Botero, a quien cariñosamente los colombianos llaman «maestro», suele venir a estas colinas de los Andes solamente una vez al año, en enero, cuando junto a su esposa, la griega Sophia Vari, huye del invierno europeo.
De resto, su vida pasa entre el taller que tiene en Toscana (Italia) y sus residencias de Mónaco y Nueva York. Definitivamente, ha descartdo volver a vivir en Colombia y apunta que no tiene «nostalgia del principio de mi vida, porque no fue nada fácil».
«Cuando yo empecé ésta era una profesión exótica en Colombia, no era aceptada ni tenía ninguna perspectiva». Cuando le dije a mi familia que me iba dedicar a la pintura respondieron: ‘Bueno, está bien, pero no le podemos dar apoyo’. Lo hice igualmente y afortunadamente aquí estoy pintando todavía», rememora entre carcajadas.
Como una ironía, la misma escuela que le reprobó de adolescente ahora lleva su nombre.
Botero, que hace 62 años partió a descubrir Europa y Estados Unidos, recuerda su llegada a Nueva York con 200 dólares en el bolsillo como único capital.
En esa ciudad conoció al director el Museo Alemán, Dietrich Malov, quien impulsó su carrera en los años 1970, luego de exitosas exposiciones del artista en Alemania.
«Pasé de ser un completo desconocido que no tenía ni siquiera una galería en Nueva York a ser contactado por los más grandes marchands del mundo», narra Botero, que alimentó su fama con figuras voluminosas y formas generosas.
Ese estilo surgió como una revelación en 1957, con la pieza «Naturaleza muerta con mandolina». Entonces, por casualidad, hizo un agujero demasiado pequeño para ese instrumento y de golpe, «entre el pequeño detalle y la generosidad del trazo exterior, se creó una nueva dimensión que era como más volumétrica, más monumental, más extravagante, más extrema».

EJERCICIOS »
a) Según el texto sobre Botero, ¿con cuánto dinero llegó el pintor a Nueva York?
b) ¿Cómo resumirías en dos oraciones el texto sobre Botero?
c) Retoma el texto sobre Botero después de su última oración y continúalo con un párrafo.
Este material procede de otra fuente.

BLOQUE DE DATOS »

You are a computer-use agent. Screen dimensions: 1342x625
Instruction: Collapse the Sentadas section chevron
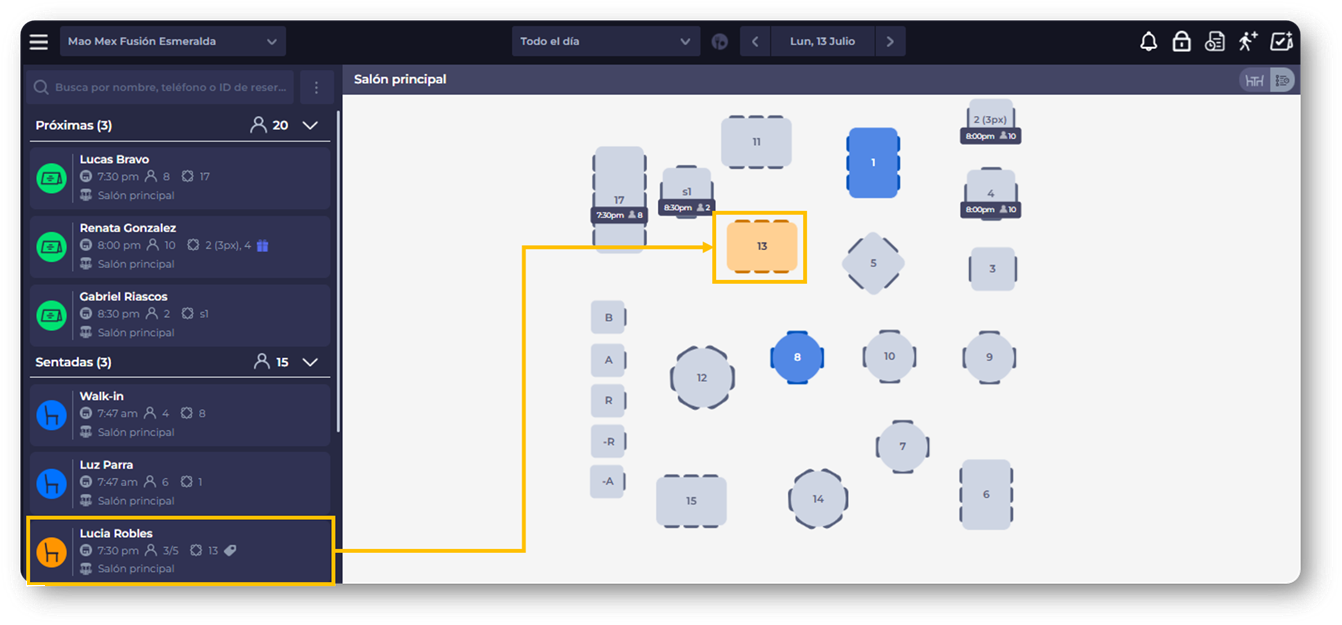coord(310,362)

SOLUCIONES »
a) Con 200 dólares en el bolsillo como único capital.

b) Botero viene a Colombia solo una vez al año, en enero, y vive entre su taller de Toscana y sus residencias de Mónaco y Nueva York, sin intención de volver a vivir en su país. Llegó a Nueva York con 200 dólares, Dietrich Malov impulsó su carrera en los años 1970 y su estilo de figuras voluminosas surgió en 1957 con «Naturaleza muerta con mandolina».

c)
Botero se declara a sí mismo defensor del volumen en el arte moderno, del cual deplora su desaparición. Amante del renacimiento italiano, cree que su éxito se debe a que su pintura «no requiere de explicaciones. Habla directamente como habló siempre la pintura».
Aunque asegura que mantiene «la cabeza bien puesta», no puede evitar sentirse emocionado por la acogida que recibe en Colombia. «Es una manifestación de afecto muy grande, creo que muy pocos artistas en la historia han tenido el privilegio de este tipo de reconocimiento», dice al evocar que por las calles la gente le saluda con la frase «Gracias, maestro».
Se trata, en todo caso, de un amor correspondido. A Medellín, Botero le ha regalado 200 pinturas y decenas de esculturas que pueblan los parques y plazas públicas.
Una parte de su colección personal fue donada al Museo Botero de Bogotá, a cambio de que el ingreso sea gratuito.
Al referirse a esas donaciones, que según los expertos sumarían unos 200 millones de dólares, resalta que «es un placer más grande que tener los cuadros colgados en casa».
Además, reivindica las exposiciones al aire libre como algo «muy revolucionario», que ha realizado ya en los Campos Elíseos de París, en el Canal Grande de Venecia, e incluso frente a las Pirámides de Egipto.
Más allá de la belleza, también los conflictos le han servido de inspiración. Sobre su país hizo la serie ‘La violencia’, y todavía hoy se justifica por haber retratado a Manuel Marulanda, el fundador de la guerrilla comunista FARC.
«Marulanda era como un símbolo negativo, como puede ser Al Capone en Estados Unidos, y es parte de la historia de Colombia, quiéralo uno o no», explica.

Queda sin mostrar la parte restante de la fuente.